South Asian Journal of Parasitology

Cerebral malaria is a complex neurological syndrome, whose pathology is mediated by inflammatory processes triggered by the immune system of the host following infection with P. falciparum. Coenzyme Q10 (CoQ10) is an obligatory cofactor in the electron transport chain and a potent antioxidant which has been identified as a modulator of gene expression, inflammation and apoptosis. However, the modulatory effects of CoQ10 during Plasmodium berghei ANKA (PbA) infection process and risk occurrence of experimental cerebral malaria (ECM) have not been determined.
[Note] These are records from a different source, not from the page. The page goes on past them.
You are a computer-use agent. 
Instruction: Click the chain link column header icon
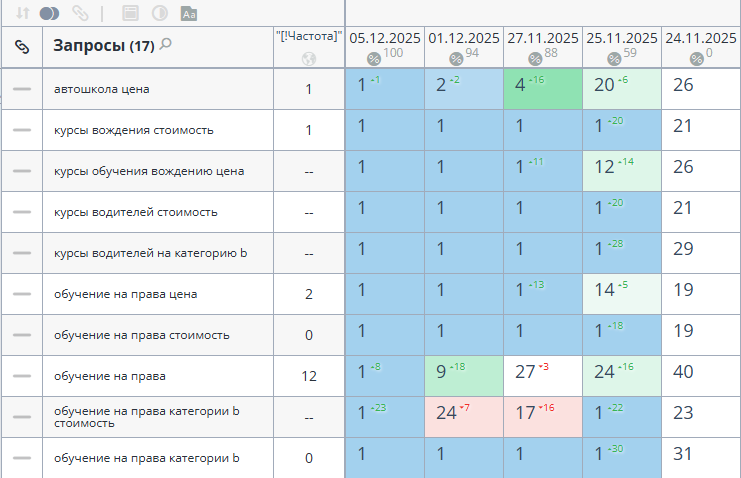tap(22, 47)
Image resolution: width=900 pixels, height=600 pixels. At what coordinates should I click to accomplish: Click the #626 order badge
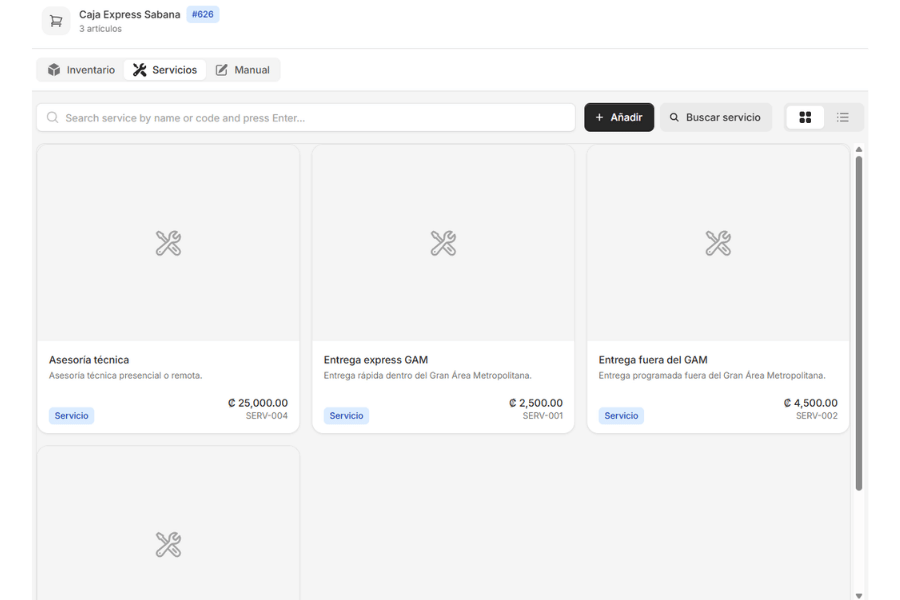203,14
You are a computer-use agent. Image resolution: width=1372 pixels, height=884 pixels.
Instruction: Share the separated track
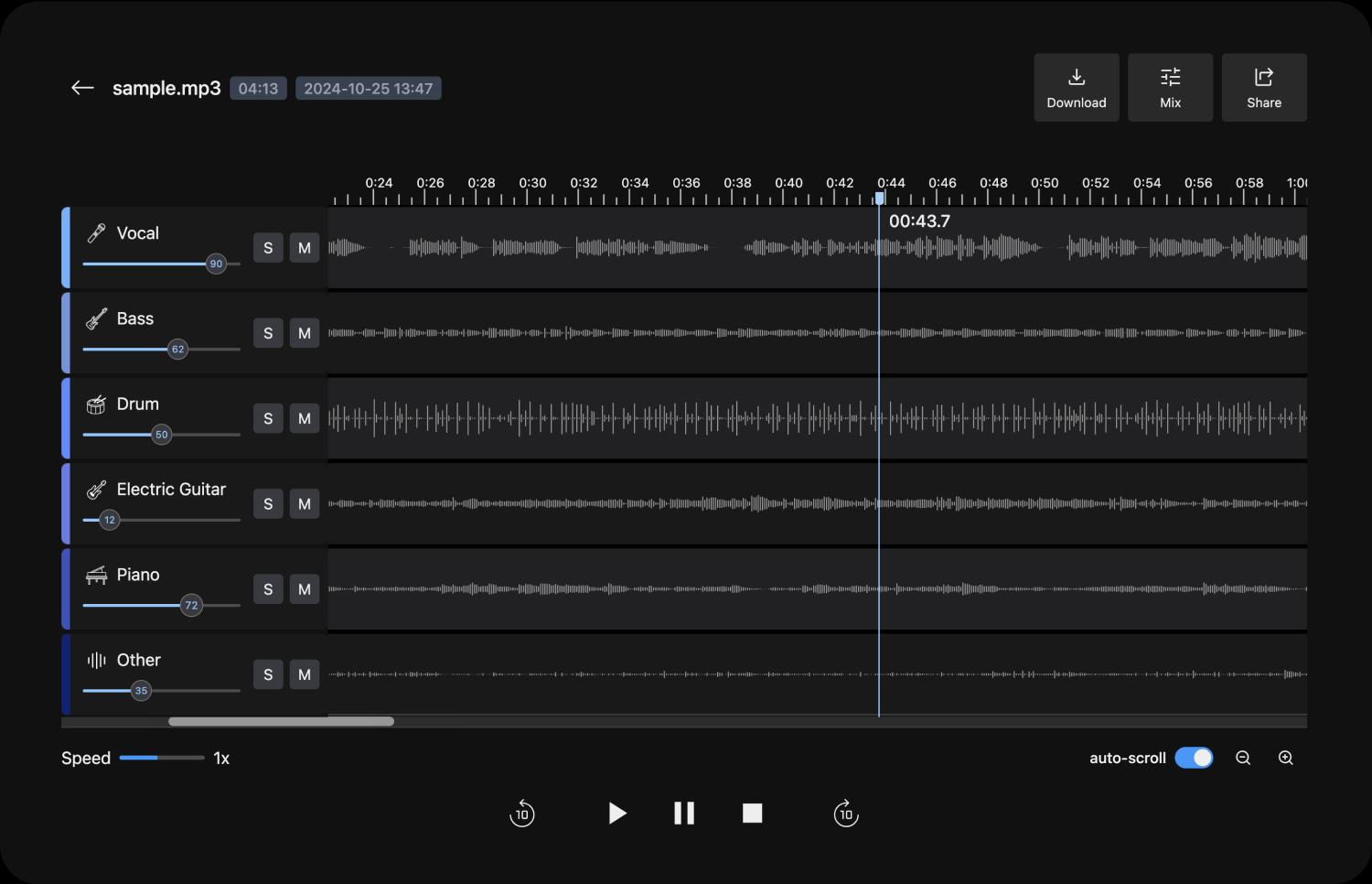point(1263,88)
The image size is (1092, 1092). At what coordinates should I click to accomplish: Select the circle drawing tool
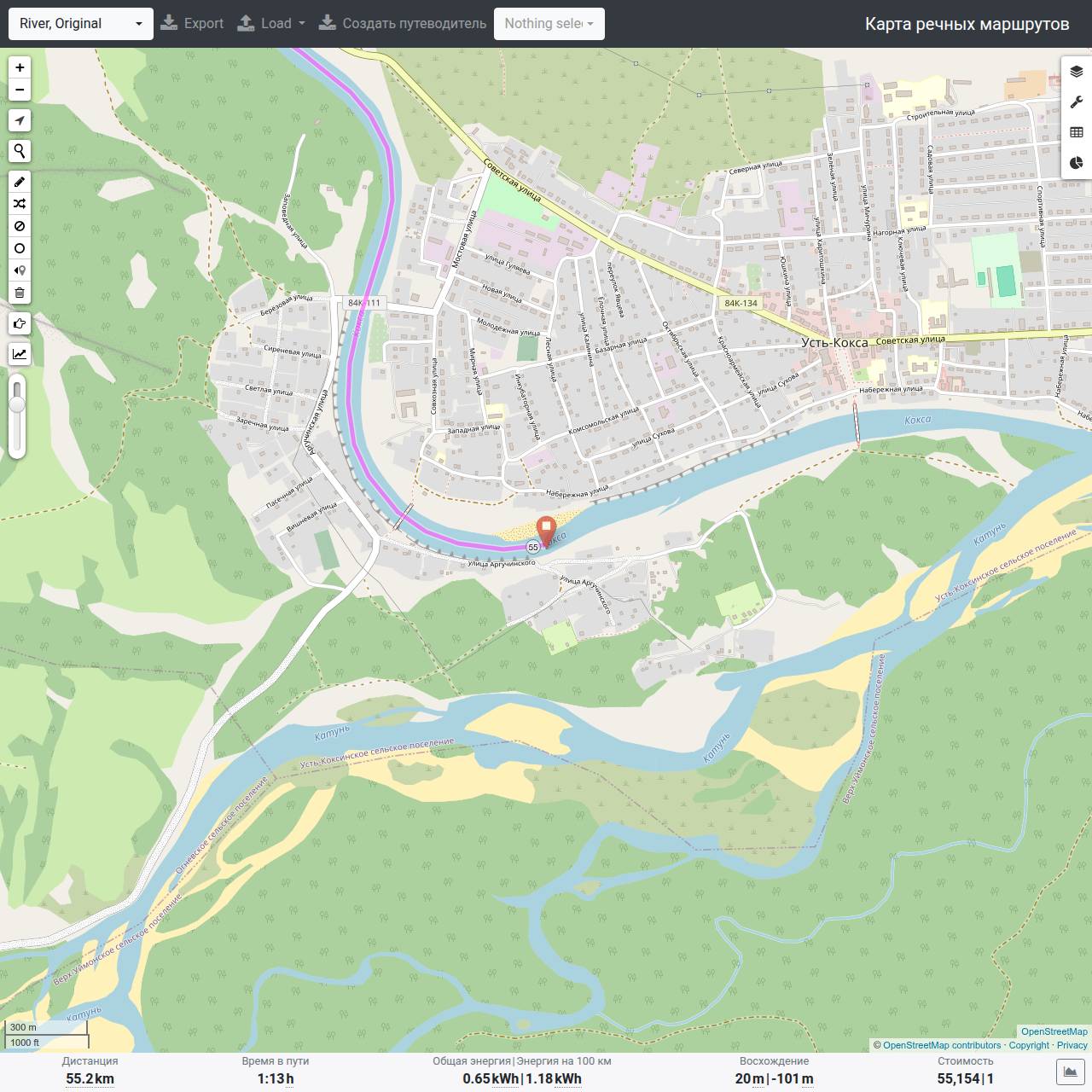pyautogui.click(x=20, y=248)
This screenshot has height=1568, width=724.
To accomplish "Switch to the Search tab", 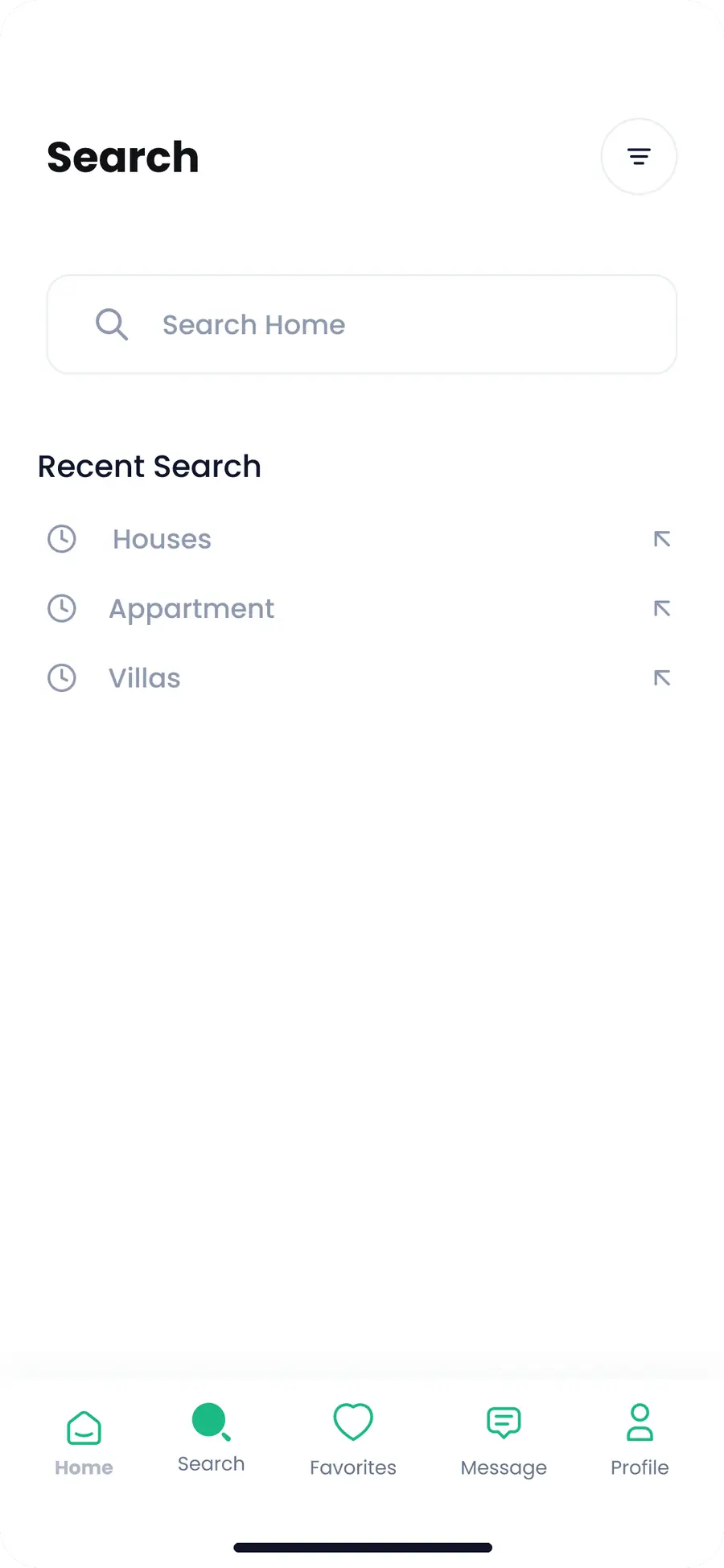I will coord(211,1438).
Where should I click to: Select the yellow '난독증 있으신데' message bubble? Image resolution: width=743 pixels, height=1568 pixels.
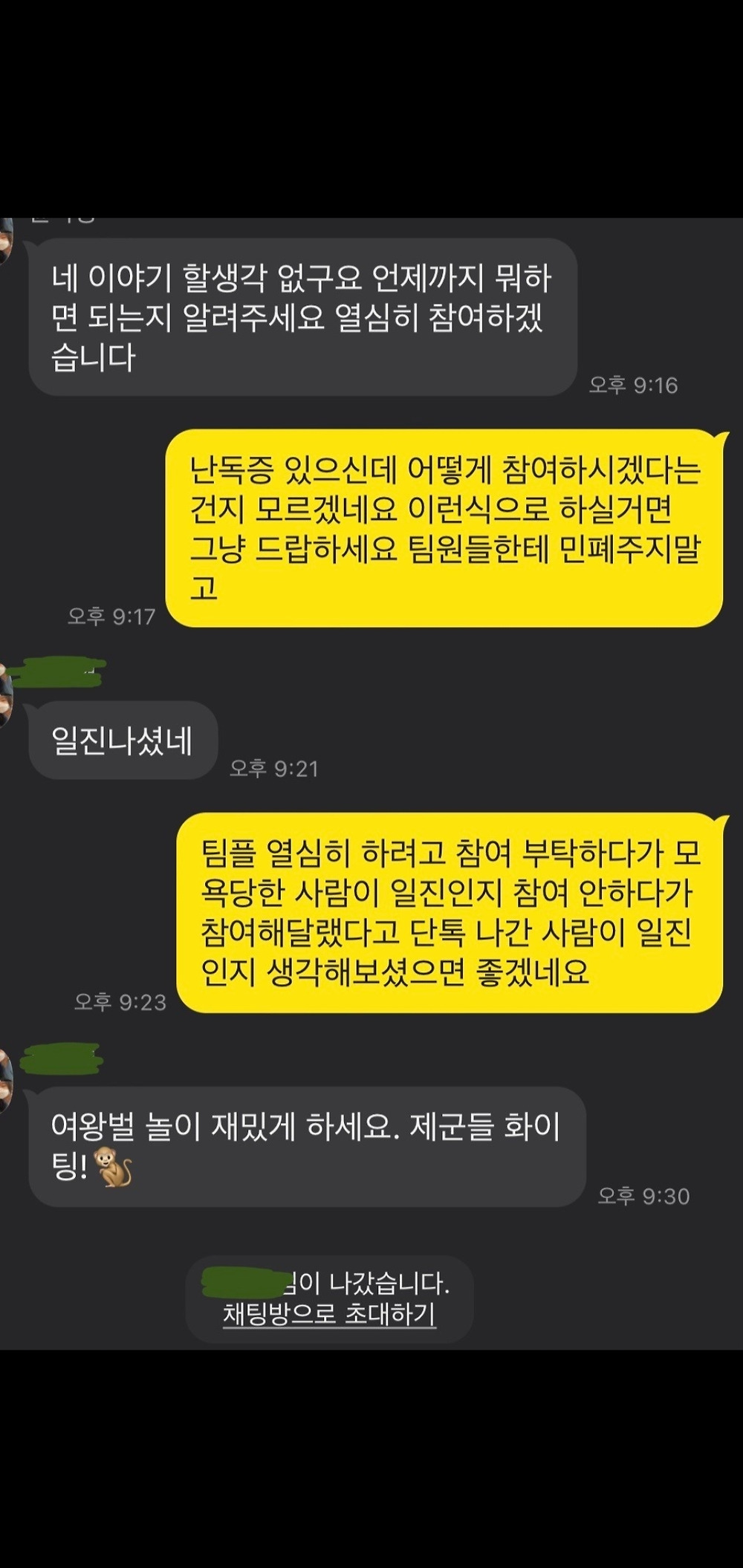[444, 528]
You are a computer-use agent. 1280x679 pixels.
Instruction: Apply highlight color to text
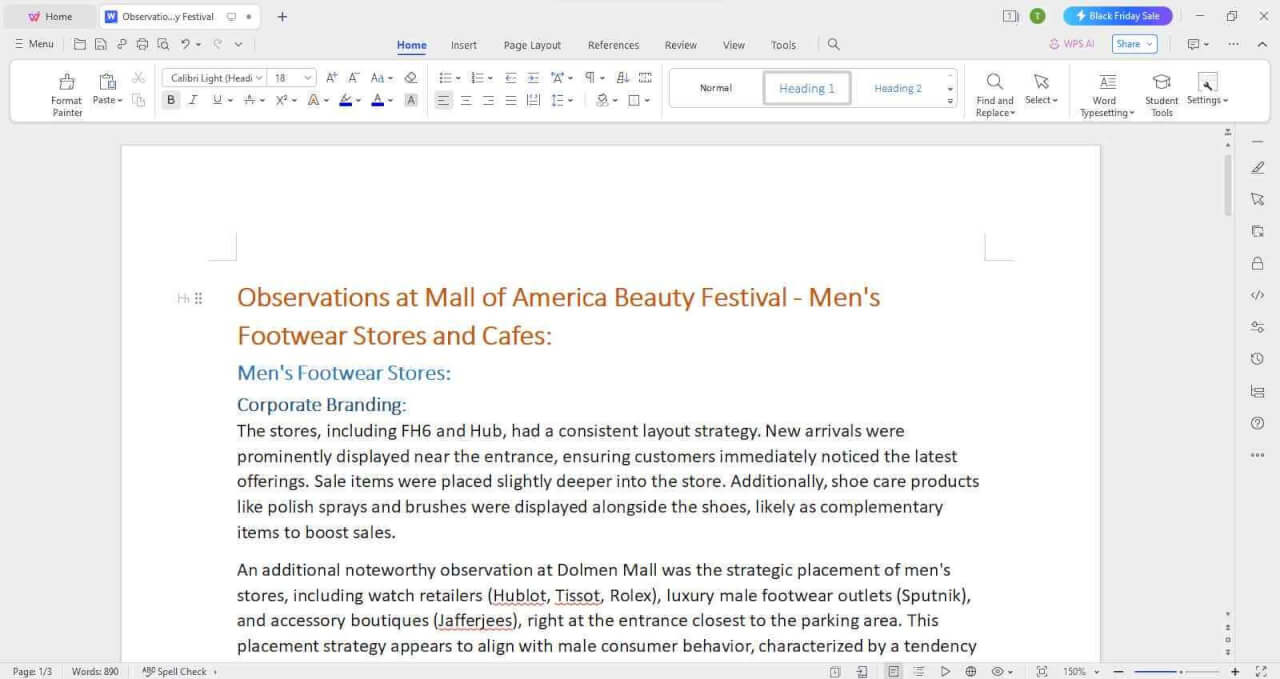click(344, 100)
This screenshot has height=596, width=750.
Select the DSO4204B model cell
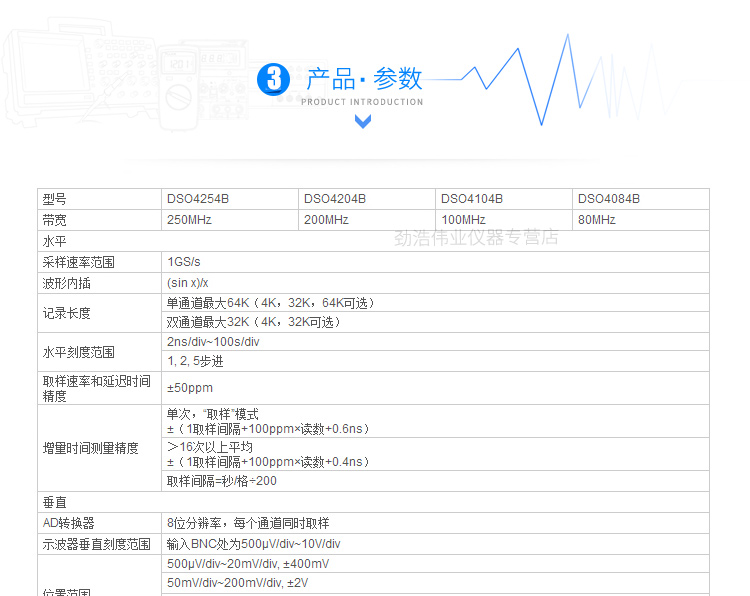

In the present study we sought to determine the role of CoQ10 in regulation of innate lymphoid cells during pathogenic immune responses of ECM. We observed significant increase in the percentage of Innate lymphoid class two (ILC2) in the spleens of Co-Q₁₀ supplemented PbA-infected mice; whereas the frequency of Innate lymphoid class one (ILC1) and Innate lymphoid class three (ILC3) were comparable in the spleens upon PbA infection. The results also show Splenic ILC2 from CoQ₁₀ mice are avid co-producer of IL-13 (T_h2 phenotype cytokine) during ECM. Our data collectively demonstrates that Coenzyme Q10 administration was very effective in stimulating ILC2, which are known to play a protective role during ECM.